The court adopted the copyrightability defense and grounded its judgment on three standards:
• Creative Dominion — The user must exercise direct control over the final expression and make a substantive creative contribution.
• Dual-Track Test — Simple prompts combined with selection do not produce a copyrightable work; iterative refinement combined with post-output editing may.
• Evidentiary Standard — Original, contemporaneous creation records are required; records generated after the commencement of litigation are insufficient.

Concluding with a comparative analysis of the Chinese and U.S. approaches, Mr. Zhao observed that Chinese judicial practice is converging on a "dual-track standard": AI-generated content may receive copyright protection only where the user can demonstrate both (i) substantive creative control over the final expression and (ii) contemporaneous evidentiary support of the creation process. Neither condition alone is sufficient.
Roundtable — How to Handle IP Infringement in Overseas Investment in the Age of AI?
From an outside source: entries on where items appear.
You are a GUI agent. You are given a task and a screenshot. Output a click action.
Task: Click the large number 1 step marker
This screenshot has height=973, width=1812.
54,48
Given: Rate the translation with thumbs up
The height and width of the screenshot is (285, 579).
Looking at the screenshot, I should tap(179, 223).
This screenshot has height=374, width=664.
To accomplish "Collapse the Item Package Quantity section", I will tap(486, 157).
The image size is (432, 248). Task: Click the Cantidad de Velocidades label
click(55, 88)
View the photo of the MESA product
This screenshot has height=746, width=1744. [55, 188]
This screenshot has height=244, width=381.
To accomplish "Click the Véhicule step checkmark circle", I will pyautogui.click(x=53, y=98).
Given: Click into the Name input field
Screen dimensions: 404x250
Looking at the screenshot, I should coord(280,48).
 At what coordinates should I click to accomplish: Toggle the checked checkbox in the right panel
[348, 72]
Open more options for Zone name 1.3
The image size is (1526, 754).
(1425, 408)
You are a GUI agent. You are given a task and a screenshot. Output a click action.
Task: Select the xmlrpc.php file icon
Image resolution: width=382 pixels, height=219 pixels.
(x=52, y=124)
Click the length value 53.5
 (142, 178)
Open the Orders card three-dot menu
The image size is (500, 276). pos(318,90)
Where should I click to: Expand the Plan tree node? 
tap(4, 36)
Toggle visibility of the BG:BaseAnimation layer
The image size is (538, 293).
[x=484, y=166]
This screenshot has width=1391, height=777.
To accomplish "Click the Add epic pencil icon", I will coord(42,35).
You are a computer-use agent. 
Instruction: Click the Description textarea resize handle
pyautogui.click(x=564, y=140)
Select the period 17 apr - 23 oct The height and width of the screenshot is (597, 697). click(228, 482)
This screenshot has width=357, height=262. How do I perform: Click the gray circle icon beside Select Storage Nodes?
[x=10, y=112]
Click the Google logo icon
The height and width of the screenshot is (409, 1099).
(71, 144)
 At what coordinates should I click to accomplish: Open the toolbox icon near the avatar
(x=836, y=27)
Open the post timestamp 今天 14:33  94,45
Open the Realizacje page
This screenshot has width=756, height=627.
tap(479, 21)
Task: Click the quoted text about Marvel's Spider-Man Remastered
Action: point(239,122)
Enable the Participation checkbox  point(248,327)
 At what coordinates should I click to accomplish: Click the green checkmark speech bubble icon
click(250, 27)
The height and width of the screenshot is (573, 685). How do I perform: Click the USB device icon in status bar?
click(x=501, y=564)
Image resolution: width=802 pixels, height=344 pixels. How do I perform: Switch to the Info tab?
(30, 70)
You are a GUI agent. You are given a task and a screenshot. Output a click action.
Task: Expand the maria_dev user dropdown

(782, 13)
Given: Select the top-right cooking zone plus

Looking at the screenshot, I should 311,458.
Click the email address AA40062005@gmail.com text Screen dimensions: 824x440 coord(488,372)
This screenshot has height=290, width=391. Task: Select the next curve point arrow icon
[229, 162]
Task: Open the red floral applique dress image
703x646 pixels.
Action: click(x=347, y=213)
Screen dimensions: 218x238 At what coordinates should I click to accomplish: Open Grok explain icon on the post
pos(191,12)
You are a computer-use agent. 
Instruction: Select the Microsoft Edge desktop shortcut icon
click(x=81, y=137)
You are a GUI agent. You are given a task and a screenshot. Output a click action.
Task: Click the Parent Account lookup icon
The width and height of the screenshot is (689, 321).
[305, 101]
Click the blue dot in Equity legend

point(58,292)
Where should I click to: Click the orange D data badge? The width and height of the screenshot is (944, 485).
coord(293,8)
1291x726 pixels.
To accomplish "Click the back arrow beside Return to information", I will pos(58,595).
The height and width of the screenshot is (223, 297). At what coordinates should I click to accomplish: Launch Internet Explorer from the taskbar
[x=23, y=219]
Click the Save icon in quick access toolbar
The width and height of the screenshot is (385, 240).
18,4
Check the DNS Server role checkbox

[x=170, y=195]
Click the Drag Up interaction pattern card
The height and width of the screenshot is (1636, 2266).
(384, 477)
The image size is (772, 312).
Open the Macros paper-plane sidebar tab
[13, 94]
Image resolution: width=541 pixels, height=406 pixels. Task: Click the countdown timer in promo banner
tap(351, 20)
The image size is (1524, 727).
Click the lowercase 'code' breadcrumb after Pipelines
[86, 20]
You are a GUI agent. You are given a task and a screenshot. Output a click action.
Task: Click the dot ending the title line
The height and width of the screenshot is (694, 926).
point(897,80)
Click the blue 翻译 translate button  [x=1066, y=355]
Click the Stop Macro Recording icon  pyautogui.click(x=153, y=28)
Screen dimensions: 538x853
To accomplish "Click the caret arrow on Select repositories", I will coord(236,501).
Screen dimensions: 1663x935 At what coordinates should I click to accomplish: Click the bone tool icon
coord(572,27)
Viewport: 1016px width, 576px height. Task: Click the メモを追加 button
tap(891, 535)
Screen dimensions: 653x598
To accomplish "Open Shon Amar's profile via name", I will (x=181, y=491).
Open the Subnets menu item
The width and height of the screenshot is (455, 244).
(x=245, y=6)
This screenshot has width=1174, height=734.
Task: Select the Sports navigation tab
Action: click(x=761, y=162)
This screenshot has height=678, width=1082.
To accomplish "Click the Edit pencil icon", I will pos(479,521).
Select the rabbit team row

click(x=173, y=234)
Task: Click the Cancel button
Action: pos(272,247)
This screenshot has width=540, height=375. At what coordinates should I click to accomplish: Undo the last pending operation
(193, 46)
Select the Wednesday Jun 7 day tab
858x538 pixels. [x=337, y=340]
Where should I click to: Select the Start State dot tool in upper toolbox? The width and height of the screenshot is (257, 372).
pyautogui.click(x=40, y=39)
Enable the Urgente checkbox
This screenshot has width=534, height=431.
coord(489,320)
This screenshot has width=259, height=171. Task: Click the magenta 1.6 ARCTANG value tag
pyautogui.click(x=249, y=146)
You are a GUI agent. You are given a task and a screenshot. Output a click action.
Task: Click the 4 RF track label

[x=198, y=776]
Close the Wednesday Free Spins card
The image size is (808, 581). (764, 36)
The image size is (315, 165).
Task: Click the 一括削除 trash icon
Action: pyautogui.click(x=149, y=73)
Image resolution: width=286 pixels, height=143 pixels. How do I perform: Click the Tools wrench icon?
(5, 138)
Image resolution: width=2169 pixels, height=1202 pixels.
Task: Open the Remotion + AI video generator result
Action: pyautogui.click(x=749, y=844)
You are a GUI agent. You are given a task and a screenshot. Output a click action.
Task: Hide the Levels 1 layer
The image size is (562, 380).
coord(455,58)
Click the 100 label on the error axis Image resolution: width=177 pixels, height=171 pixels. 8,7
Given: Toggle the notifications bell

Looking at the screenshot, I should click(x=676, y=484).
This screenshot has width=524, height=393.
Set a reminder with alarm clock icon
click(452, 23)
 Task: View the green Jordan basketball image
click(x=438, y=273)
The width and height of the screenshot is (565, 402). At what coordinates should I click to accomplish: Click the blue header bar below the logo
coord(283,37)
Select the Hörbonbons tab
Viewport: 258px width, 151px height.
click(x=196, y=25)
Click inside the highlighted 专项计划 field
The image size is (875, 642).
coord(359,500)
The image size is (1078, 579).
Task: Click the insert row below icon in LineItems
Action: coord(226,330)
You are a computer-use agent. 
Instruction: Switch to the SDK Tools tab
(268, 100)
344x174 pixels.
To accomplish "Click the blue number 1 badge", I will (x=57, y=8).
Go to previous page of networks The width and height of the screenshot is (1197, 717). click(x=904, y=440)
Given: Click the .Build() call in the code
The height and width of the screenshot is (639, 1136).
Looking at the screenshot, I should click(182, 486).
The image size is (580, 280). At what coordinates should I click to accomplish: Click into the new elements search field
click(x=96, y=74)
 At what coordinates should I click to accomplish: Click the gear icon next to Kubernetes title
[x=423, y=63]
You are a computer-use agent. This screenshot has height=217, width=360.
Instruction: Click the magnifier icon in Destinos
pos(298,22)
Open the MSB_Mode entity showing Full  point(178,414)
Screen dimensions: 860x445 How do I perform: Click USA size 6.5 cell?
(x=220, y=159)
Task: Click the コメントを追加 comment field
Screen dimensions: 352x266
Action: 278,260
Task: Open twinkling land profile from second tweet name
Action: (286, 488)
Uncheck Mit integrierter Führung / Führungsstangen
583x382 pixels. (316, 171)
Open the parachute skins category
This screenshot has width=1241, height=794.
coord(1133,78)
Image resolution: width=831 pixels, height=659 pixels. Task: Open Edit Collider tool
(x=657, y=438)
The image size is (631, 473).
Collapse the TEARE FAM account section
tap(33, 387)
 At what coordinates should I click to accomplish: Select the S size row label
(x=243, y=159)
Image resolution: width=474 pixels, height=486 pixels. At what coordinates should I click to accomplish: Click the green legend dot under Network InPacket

In the roundtable session that followed, moderated by Professor Long Xiaoning, Mr. Zhao joined Mr. Sun Haowen, Senior Legal Counsel, Huawei Asia-Pacific IP Department; Mr. Zou Yixiong, Managing Director, Sisvel China; and Professor Dong Huijuan of the Xiamen University IP Research Institute for an in-depth discussion on managing IP infringement risks in outbound investment in the AI era.
IPIRC Honors and Appointment

During the IPIRC Honors Ceremony, certificates were presented to individuals and institutions that have made significant contributions to the development of the regional intellectual property ecosystem.
Steve Zhao was appointed External Advisor to the Intellectual Property and Innovation Research Centre (IPIRC) of Xiamen University Malaysia — a recognition of his professional expertise and extensive practical experience in the field of intellectual property. In this capacity, Mr. Zhao will continue to contribute to frontier IP research and to advance cross-border academic exchange and practical collaboration through the IPIRC platform.